The Name
Latitud8 is not a random number.
Fortaleza — the city where this site began — sits on Brazil’s northeast coast. The broader stretch of coastline that first drew me in runs up to around eight degrees south of the equator. Latitud8 is a nod to that geography. To the zone where this all started.
I dropped the E deliberately. Latitud is the Spanish and Portuguese spelling. It felt right for a site rooted in the region — quietly bilingual without making a song and dance about it.

The name belongs to a region, not a country. Wherever this site goes, the latitude shifts but the spirit of the name stays the same.
Who Is Behind This
My name is Keith. I’m Irish, and I’ve been travelling to Latin America regularly since I met my wife Steffany — who is from Fortaleza, Brazil.
That’s not a small detail. It means this site has access to genuine local knowledge that most nomad resources simply don’t have. When I write about life here I’m not working from research alone. I’m working from Steffany’s experience growing up in Brazil and across the region, and my own experience arriving with fresh eyes and a lot of questions.

Why This Site Exists
When Steffany and I started seriously thinking about spending more time in the region, I went looking for practical information online. What I found was a mix of outdated forum posts, vague travel blog content, and the occasional useful thread buried deep in a Reddit search.
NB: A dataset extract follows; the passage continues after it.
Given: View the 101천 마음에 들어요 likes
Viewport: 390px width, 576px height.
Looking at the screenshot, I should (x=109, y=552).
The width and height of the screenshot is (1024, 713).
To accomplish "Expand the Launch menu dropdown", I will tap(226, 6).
Nobody had built the resource I actually needed. So I decided to build it myself.

Every guide on this site is written with one question in mind: does this help a remote worker live here more easily? If yes, it’s here. If not, it isn’t.
Where This Is Going
The plan is simple: cover Latin America properly. One place at a time, going deep before moving on. A site that covers fifty cities shallowly is less useful than one that covers five properly.
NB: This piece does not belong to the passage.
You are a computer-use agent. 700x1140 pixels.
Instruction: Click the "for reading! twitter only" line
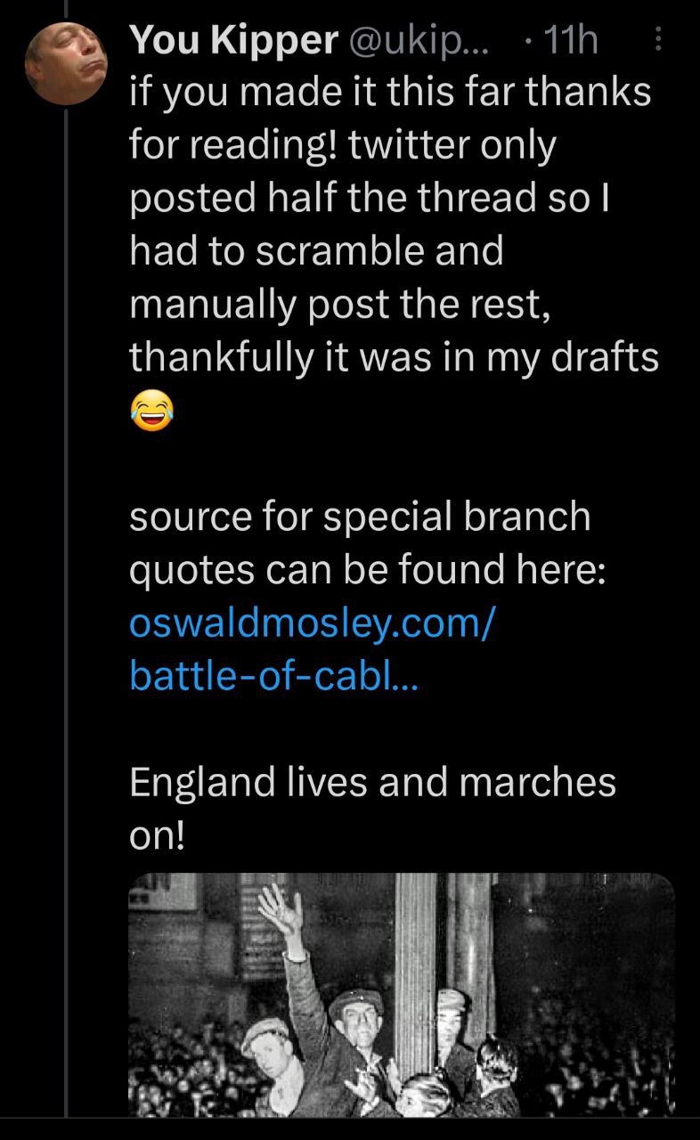click(342, 144)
Steffany and I are also planning to relocate to Brazil — and when that process begins, I’ll document it here in full. The paperwork, the practicalities, and the occasionally chaotic reality of doing something like that as a foreigner. No filter.
Growing up in Ireland, grey skies were my normal. Latin America was the opposite of everything I’d accepted as just how life looked. The people, the culture, the pace of it. Waking up near the ocean with the near-certainty of sunshine. For me, that shift wasn’t just appealing — it felt like the right way to live. This site exists partly because of that feeling, and partly because I wanted to make it easier for other people to find it for themselves.